Несмотря на нонфигуративность большинства выставленных работ, у посетителей выставки рождались вполне предметно-оформленные аналогии, в общей концепции современники ощущали дух эпохи. Один из зрителей писал: «Я расхаживал по выставке 0,10 и все вспоминал: да, где это я видел такие разбитые „кувшины“, такие угловатые „контррельефы“… И вот я вспомнил: точно такие же дома с выпотрошенной внутренностью я видел на фронте в сфере действия шрапнельного огня… „Мертвая природа“. Двенадцать номеров. Превращение живой природы в мертвую. Таков, очевидно, девиз футуризма и принцип войны»
[1629].
Художники пытались подтолкнуть зрителей к пониманию своих поисков, выпускали манифесты, публиковали статьи, однако в большинстве случаев им просто не верили. Хулиганы или сумасшедшие — наиболее распространенные эпитеты, закрепившиеся за художниками нового поколения. Даже именитые, опытные критики отказывали абстракционистам в теоретических обоснованиях. С. Маковский, Н. Радлов хотя и готовы были признать талантливость отдельных художников-футуристов, в целом оценивали это явление как проявление кризиса. В начале 1917 г. Н. Радлов даже называл их «недоучками» и гимназистами: «Со свойственной всем недоучкам любовью к философским отвлеченностям, художники „Союза молодежи“, „выставки 0,12“ и других подобных организаций услаждаются рассуждениями о „субстанции“, „реальности“, „концепции“, „вещи в себе“. В их теоретических исследованиях сквозит глубокомыслие гимназиста, проповедывающего свои опровержения доказательств бытия»
[1630]. Особенно доставалось от Радлова художникам Татлину, Пуни, Малевичу, Лентулову, Гончаровой, Розановой. Н. Пунин написал статью, в которой решил защитить живопись от того, что, по его мнению, живописью не являлось. Одним из объектов критики стал В. Кандинский: «Кандинский не знает, просто не понимает формы; он заменил ее приблизительным, интуитивно познанным и случайным отражением образов. Закономерность пространственных отношений его просто не интересует; он повинуется темпераменту, настроениям… в его мускулах нет настоящей воли мастера… Не чувствуется нарастания творчества, чувствуются лишь творческие конвульсии… Кандинский не знает и краски; он совершенно, например, не считается с принципом изменения цвета в зависимости от величины и качества поверхности; его цвета не проработаны, фактура бледна…»

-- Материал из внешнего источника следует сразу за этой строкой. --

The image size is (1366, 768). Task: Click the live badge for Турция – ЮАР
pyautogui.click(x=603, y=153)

[1631] Сейчас, конечно, смешно читать такие отзывы о признанном во всем мире основоположнике абстракционизма, посвятившем не только живописные, но и теоретические работы именно анализу формы. В 1911 г. в книге «О духовном в искусстве» Кандинский изучал возможности формы и цвета передавать духовное содержание, сравнивая живопись с музыкой: «Во всяком случае форма в более узком смысле есть не что иное, как отграничение одной плоскости от другой. Такова ее внешняя характеристика. А так как во всем внешнем обязательно скрыто и внутреннее (обнаруживающееся сильнее или слабее), то каждая форма имеет внутреннее содержание. Итак, форма есть выражение внутреннего содержания. Такова ее внутренняя характеристика. Здесь следует вспомнить недавно приведенный пример с фортепиано, пример, где вместо „цвета“ мы ставим „форму“; художник — это рука, которая путем того или иного клавиша (формы) должным образом приводит человеческую душу в состояние вибрации. Ясно, что гармония форм должна основываться только на принципе целесообразного прикосновения к человеческой душе»

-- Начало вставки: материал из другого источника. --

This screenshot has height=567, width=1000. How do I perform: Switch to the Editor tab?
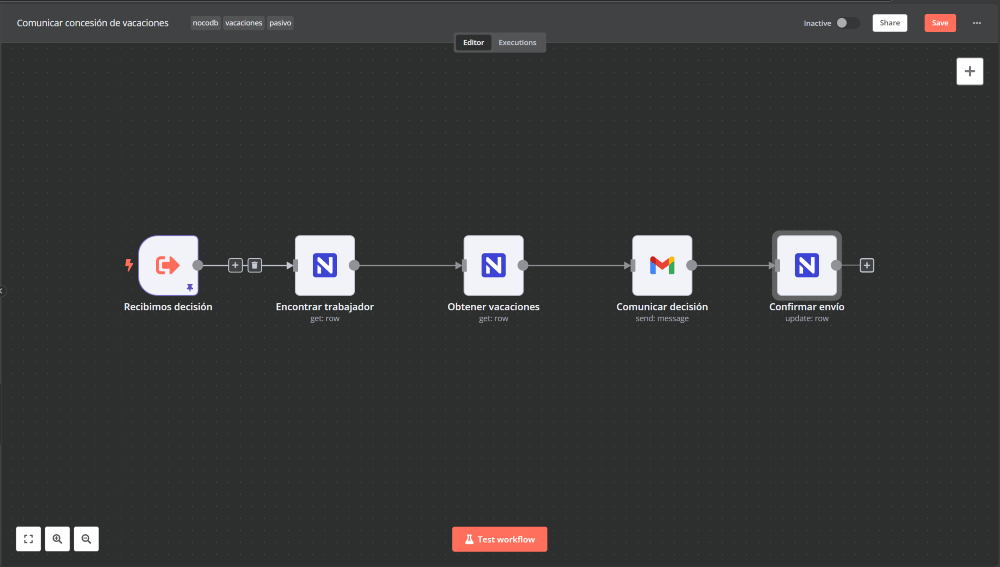[473, 43]
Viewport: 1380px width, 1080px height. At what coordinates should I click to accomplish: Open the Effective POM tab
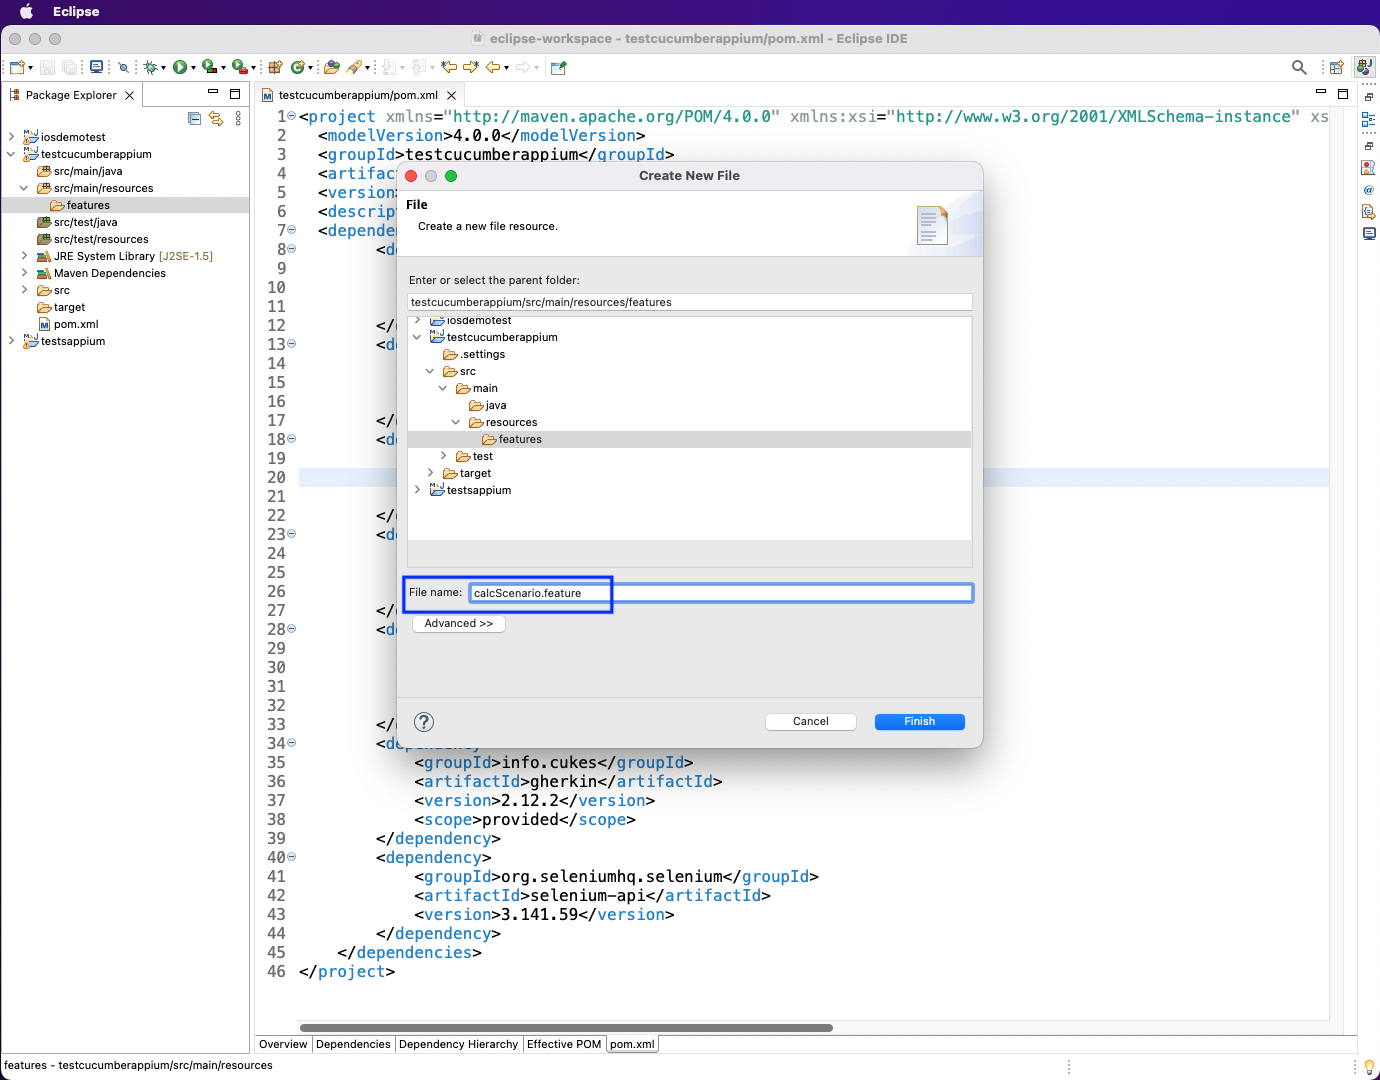pyautogui.click(x=564, y=1044)
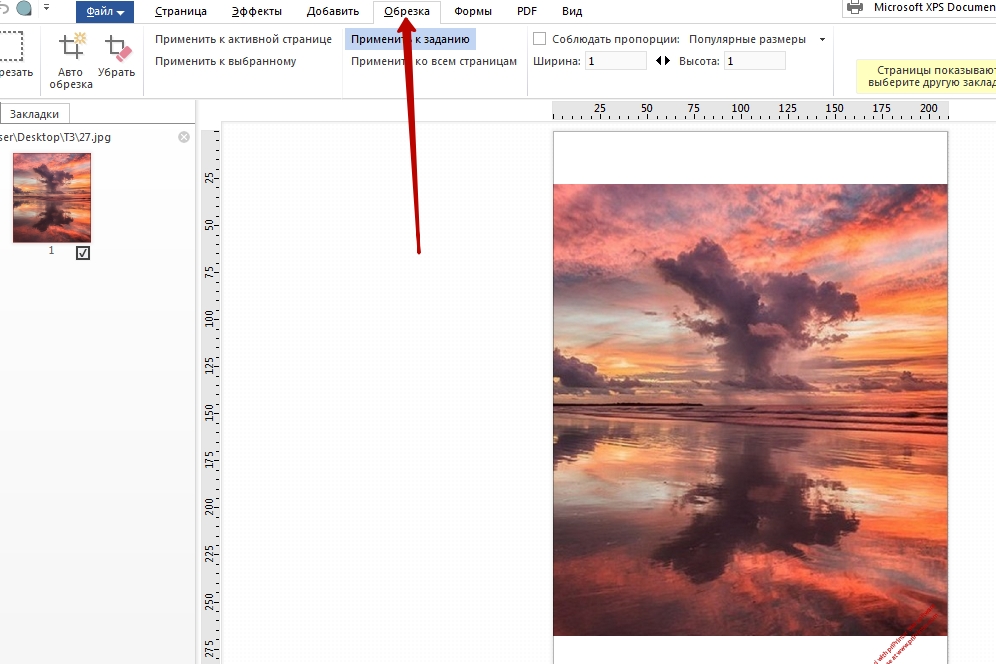Click the Ширина input field
996x664 pixels.
616,61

[1632]. Однако подобные нападки на авангардистов являлись характерным примером раскола художественных элит, которые, возможно, являлись частным случаем более серьезного социокультурного раскола, поразившего российское общество накануне революции. Его общая черта — люди вдруг заговорили на разных языках, перестав понимать и слышать друг друга. Как Пунин не слышал того, о чем говорил Кандинский, так и представители разных политических партий переставали понимать друг друга. Начало войны и сцены «братания» идеологических оппонентов в стенах Государственной думы оказались лишь иллюзиями, мечтами о внутреннем примирении общества и отдельных его представителей с властью.

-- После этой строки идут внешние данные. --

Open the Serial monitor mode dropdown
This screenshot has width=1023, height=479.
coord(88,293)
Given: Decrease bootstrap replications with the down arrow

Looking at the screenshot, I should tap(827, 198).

Состояние раскола обнаруживалось не только в искусствоведческих сферах, но и по части взаимоотношений художников и государства. Попытки цензурных властей подчинить задачам пропаганды и упорядочить набор художественных тем и сюжетов вызывали ненужное раздражение и оппозиционность в творческой среде. Так, еще в самом начале войны в газете «Речь» вспыхнула полемика по поводу приостановки выпуска журнала «Старые годы». Художникам начинало казаться, что в условиях войны в них перестали нуждаться. А. Н. Бенуа возмущался по этому поводу: «Одно из двух, или искусство есть нечто великое и святое, полезное и необходимое, или это игра, которой забавляешься, пока все обстоит благополучно, и которая вдруг может потерять смысл, когда в жизнь вступают вопросы истинно-серьезного смысла»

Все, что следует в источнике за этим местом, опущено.